We are nothing, every one of us. We have individually received grace (unmerited choice) from the Lord, and that grace is to achieve one singular goal—Build a kingdom for Christ, not for ourselves.

The Danger of Shifting from Passion to Ambition

It is possible that an initial passion can become overshadowed by ambition. In fact, that is
exactly what the human mind is prone to become. Demas was an example. He was no doubt passionate at the beginning, sticking with Paul as a co-worker as mentioned in Philemon 24 (KJV) and Colossians 4:14 (KJV). But we quickly see how his seeming love was clouded by his ambitious love for the world: “For Demas, in love with this present world, has deserted me” (2 Timothy 4:10, ESV). Do not for one second think Demas went into fornication or some low down lifestyle (WMB said so—”The Present Stage of My Ministry, Para 55); his focus only shifted. Christ wasn’t the object of his service anymore, even though he might yet be a preacher, he now has self-actualization and other self-gratification ambitions as a goal. No, he is not saying that to everyone, but what motivates him shows that clearly. You may study Balaam the prophet, a gifted prophet, he can teach us one or two things about how ambitious men end.

Ambition is dead! Passion is alive! Passion is fire; it lights up others! Ambition is water; it
quenches others and lords itself over them! It achieves nothing genuine. You cannot light a fire with no fire.

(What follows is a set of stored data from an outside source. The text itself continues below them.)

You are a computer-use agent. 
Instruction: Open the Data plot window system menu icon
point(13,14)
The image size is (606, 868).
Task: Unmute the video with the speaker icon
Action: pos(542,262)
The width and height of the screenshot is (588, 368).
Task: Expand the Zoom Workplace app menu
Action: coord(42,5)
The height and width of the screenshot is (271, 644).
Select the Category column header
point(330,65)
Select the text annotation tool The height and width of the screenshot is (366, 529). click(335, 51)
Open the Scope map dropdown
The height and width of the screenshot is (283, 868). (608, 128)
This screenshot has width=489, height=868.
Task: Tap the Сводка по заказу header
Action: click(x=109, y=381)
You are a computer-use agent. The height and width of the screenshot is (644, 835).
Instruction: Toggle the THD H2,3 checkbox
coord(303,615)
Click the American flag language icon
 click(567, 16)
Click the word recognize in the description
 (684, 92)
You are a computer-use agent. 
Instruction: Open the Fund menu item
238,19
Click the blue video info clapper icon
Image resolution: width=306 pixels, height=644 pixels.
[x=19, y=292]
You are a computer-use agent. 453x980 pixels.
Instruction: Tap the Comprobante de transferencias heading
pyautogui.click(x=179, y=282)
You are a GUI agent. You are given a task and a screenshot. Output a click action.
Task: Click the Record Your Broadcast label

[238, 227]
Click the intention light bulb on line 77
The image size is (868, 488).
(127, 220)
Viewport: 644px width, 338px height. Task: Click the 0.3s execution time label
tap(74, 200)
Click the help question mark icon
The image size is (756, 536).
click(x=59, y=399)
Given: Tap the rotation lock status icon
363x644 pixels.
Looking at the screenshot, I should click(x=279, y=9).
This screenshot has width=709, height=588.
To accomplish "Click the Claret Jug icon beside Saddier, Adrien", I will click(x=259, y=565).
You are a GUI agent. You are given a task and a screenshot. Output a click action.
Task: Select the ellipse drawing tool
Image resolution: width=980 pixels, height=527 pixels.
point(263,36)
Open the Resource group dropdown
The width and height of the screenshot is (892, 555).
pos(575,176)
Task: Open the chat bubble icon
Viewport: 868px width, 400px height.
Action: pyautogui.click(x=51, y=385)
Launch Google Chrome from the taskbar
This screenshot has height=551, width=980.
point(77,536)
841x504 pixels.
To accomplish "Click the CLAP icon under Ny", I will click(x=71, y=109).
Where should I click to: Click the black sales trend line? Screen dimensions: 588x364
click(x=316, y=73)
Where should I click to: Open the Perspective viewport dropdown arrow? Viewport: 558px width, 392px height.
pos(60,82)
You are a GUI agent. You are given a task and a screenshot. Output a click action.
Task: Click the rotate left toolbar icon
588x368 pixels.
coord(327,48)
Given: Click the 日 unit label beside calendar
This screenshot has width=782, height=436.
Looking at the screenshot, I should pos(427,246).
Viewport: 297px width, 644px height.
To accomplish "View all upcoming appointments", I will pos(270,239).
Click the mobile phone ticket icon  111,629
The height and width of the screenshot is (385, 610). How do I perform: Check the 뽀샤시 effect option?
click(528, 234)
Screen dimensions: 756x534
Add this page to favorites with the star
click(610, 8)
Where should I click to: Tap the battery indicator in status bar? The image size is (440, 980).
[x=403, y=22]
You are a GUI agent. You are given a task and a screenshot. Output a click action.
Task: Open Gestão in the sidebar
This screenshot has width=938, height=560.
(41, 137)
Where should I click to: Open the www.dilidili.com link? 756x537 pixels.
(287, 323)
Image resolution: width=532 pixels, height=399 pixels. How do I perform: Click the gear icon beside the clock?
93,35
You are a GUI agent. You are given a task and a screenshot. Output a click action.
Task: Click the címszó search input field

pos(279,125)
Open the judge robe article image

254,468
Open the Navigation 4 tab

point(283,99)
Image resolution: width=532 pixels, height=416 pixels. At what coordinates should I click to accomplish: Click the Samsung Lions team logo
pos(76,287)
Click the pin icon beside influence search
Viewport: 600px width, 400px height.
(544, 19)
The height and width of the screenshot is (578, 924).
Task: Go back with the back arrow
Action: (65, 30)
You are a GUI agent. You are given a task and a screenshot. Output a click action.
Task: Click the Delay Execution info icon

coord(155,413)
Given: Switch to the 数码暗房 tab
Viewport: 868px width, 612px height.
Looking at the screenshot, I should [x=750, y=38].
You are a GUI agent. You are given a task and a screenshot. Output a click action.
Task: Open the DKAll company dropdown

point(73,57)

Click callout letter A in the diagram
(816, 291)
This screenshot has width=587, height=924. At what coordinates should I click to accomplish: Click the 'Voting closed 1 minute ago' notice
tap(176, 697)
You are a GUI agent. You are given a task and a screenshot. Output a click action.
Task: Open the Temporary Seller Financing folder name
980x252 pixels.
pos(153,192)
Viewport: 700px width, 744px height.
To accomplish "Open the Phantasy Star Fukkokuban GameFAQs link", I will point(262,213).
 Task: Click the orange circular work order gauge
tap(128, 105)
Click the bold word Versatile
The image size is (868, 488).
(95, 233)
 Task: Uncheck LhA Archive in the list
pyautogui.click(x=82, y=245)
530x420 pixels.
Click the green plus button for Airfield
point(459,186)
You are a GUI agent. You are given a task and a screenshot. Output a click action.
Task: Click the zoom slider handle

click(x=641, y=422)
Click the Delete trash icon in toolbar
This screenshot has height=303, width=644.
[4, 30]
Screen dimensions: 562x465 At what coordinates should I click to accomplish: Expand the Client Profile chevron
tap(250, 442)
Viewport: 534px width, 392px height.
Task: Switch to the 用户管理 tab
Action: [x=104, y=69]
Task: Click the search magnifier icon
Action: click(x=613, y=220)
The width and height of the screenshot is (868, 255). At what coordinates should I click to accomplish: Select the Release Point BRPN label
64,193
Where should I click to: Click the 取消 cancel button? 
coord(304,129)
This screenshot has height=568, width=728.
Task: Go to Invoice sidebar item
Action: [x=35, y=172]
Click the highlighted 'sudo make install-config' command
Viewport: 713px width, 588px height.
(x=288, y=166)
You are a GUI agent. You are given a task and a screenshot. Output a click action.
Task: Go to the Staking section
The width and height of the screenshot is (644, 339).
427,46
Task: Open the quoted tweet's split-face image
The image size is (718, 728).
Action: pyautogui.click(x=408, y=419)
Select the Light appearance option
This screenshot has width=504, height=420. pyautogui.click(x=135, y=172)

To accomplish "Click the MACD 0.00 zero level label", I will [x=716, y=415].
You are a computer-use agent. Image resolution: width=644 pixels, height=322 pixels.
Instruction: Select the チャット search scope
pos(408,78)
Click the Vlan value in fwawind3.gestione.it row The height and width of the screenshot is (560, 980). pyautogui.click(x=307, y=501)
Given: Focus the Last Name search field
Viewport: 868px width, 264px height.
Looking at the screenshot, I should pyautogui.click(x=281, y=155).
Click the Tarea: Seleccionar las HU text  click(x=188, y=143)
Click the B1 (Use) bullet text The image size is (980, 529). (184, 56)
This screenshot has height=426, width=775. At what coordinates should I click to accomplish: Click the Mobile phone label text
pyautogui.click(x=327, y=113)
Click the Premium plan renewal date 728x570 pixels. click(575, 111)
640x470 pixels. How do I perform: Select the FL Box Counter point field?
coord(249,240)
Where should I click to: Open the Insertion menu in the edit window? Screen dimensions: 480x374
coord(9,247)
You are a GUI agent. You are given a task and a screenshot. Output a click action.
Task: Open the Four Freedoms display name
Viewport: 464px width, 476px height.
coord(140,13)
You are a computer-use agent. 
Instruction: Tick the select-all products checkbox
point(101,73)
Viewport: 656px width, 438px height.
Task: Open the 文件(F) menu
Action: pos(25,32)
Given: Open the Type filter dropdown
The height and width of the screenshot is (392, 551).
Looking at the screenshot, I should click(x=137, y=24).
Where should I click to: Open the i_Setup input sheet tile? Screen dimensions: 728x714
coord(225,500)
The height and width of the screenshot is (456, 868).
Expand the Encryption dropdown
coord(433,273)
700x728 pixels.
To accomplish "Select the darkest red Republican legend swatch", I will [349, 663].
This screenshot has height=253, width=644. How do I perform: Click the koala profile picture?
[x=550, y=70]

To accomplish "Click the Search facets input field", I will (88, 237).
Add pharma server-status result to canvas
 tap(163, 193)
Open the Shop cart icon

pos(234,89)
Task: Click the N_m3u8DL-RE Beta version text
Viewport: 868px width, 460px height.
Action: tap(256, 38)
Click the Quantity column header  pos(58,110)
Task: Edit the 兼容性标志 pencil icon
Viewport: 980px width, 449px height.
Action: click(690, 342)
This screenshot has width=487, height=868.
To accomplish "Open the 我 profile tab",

I have read about some of the major revivals through which God witnessed to this world of his certainty. From the Welsh revival to Azusa Street to William Branham, none of them has ever been sparked by an ambitious individual who has said, “I just wanted to be able to speak to millions of people” or “be the center of attraction for thousands of people,” or “I just wanted to be able to travel the world,” or any such things! One thing I have found common with them all is: they wanted to see Christ reborn and glorified in the hearts of men. They wanted it so badly that it took sleep from their eyes in some cases.

Check yourselves watchman, check yourself brother, sister and friend, and ask if your attention may have shifted within rather than above. Check if your personal interest is overriding the singular objective of “Go tell the world about ME” (Mark 16:15, NIV), not “YOURSELF.”
Always Check!

He that lifts himself up, regardless of how subtle, may draw men to the church, but never to Christ!